**Saved data entries**

=== Section Start ===

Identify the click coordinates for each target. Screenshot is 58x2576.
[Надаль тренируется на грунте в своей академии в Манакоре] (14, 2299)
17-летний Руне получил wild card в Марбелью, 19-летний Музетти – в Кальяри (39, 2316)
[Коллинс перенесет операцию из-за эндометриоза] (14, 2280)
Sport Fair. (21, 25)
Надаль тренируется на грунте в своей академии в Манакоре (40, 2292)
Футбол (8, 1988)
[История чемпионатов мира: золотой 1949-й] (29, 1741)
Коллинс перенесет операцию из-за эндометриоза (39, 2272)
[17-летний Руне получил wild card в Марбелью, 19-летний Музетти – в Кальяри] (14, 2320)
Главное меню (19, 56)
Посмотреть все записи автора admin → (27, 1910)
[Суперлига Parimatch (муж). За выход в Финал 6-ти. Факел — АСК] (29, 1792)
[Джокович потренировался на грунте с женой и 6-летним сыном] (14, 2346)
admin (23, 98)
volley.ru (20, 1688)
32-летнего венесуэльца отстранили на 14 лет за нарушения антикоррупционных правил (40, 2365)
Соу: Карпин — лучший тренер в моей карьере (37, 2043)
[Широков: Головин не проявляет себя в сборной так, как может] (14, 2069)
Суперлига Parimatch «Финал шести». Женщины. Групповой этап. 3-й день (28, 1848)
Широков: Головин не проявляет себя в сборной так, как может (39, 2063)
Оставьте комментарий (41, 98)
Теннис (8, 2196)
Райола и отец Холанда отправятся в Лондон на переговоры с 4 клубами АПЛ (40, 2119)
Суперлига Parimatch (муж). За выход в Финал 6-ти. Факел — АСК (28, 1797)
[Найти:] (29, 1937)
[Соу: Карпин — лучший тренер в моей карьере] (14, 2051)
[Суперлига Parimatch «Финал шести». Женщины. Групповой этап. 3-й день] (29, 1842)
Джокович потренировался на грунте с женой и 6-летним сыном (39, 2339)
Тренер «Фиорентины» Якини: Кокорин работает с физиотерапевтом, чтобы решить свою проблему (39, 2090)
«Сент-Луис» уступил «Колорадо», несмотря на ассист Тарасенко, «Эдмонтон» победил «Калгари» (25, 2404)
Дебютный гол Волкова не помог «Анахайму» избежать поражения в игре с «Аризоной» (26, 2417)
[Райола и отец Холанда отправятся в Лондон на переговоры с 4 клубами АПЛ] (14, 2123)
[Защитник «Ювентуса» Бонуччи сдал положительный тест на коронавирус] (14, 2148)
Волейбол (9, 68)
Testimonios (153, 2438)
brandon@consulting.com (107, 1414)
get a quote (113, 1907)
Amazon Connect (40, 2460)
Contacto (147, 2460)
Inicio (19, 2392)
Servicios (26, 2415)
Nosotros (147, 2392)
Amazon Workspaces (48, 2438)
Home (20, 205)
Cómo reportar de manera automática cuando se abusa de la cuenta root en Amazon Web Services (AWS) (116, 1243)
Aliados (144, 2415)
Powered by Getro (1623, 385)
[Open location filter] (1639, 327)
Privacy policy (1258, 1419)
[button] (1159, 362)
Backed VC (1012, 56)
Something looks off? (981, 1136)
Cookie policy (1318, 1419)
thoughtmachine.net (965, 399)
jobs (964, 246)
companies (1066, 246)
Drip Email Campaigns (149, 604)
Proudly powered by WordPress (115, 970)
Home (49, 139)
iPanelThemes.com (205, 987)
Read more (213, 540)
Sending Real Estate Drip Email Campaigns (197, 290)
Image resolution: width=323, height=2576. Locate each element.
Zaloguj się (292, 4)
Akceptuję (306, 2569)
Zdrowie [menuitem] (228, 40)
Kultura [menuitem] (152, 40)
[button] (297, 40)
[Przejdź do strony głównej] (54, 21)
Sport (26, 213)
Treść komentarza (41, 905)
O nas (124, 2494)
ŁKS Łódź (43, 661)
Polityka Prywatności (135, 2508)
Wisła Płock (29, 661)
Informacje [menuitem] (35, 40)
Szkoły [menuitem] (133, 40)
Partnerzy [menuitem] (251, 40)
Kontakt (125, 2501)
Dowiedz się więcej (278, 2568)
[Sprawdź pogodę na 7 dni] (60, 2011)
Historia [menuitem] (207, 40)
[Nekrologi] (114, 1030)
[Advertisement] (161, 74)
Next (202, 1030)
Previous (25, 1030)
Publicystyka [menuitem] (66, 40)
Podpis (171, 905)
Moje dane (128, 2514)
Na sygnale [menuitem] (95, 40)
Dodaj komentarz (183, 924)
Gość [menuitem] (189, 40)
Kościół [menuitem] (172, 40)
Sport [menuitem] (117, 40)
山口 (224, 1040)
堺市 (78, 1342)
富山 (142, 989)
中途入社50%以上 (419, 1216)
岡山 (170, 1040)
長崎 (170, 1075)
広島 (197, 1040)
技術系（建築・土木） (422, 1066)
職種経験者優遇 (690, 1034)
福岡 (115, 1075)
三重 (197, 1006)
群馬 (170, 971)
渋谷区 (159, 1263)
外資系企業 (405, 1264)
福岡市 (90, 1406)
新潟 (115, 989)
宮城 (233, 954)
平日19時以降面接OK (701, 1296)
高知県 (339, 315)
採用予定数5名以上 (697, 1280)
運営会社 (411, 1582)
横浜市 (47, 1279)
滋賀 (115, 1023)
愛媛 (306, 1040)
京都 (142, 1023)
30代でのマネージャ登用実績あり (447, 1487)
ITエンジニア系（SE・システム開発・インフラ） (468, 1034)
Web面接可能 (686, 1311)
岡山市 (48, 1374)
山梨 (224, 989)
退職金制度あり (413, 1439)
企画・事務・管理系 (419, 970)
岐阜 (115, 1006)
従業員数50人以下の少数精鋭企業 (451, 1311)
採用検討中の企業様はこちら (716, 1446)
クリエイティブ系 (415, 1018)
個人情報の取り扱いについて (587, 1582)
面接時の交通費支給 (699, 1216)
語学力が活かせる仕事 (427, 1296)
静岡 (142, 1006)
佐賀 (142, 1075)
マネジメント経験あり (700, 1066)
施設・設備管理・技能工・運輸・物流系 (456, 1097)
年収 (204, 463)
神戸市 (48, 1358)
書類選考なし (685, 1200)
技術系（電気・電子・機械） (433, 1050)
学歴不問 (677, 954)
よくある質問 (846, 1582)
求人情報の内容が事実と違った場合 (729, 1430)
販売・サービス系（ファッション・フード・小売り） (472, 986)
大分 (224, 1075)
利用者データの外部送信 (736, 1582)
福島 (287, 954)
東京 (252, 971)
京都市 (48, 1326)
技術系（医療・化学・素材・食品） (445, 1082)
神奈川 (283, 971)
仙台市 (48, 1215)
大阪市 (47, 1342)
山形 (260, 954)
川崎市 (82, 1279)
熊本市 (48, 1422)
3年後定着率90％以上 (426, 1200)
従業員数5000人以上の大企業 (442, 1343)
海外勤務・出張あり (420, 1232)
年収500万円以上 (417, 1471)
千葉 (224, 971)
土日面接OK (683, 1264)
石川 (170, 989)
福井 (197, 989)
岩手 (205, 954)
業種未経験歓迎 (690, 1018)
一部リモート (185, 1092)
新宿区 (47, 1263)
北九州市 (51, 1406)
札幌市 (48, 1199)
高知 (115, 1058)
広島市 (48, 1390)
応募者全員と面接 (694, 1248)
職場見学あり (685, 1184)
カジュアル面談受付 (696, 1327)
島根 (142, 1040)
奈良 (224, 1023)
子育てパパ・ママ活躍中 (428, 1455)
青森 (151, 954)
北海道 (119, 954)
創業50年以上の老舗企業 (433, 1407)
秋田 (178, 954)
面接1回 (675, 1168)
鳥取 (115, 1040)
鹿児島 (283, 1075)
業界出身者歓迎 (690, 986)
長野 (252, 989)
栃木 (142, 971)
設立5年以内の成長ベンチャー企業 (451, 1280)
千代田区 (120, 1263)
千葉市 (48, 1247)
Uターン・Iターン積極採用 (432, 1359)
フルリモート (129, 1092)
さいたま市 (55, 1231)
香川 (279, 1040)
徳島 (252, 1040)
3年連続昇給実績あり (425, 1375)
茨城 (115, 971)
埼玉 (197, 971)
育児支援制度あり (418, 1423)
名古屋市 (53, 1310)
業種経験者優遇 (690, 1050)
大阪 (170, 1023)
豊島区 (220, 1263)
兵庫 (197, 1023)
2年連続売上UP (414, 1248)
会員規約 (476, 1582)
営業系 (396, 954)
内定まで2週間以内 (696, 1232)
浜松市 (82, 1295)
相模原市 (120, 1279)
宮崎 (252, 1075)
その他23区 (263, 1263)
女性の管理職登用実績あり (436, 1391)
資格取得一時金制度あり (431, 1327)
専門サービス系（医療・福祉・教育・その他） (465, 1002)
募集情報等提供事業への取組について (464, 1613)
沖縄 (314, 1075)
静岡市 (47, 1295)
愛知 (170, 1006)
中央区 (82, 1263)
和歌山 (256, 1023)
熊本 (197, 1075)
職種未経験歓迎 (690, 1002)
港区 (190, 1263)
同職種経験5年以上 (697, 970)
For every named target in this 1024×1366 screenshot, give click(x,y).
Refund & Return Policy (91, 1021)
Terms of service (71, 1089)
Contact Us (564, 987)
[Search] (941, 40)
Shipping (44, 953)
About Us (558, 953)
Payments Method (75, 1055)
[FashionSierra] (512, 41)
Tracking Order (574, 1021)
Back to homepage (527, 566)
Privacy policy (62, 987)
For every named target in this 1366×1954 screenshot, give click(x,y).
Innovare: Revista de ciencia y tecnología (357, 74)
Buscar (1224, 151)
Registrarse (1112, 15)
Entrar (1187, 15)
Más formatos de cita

=== Section End ===

Reproduce only the lines above spanning from the line containing "岡山 (170, 1040)" through the line containing "30代でのマネージャ登用実績あり (447, 1487)", word for word.

**Answer section**
岡山 (170, 1040)
長崎 (170, 1075)
広島 (197, 1040)
技術系（建築・土木） (422, 1066)
職種経験者優遇 (690, 1034)
福岡 (115, 1075)
三重 (197, 1006)
群馬 (170, 971)
渋谷区 (159, 1263)
外資系企業 (405, 1264)
福岡市 (90, 1406)
新潟 (115, 989)
宮城 (233, 954)
平日19時以降面接OK (701, 1296)
高知県 (339, 315)
採用予定数5名以上 (697, 1280)
運営会社 (411, 1582)
横浜市 (47, 1279)
滋賀 (115, 1023)
愛媛 (306, 1040)
京都 (142, 1023)
30代でのマネージャ登用実績あり (447, 1487)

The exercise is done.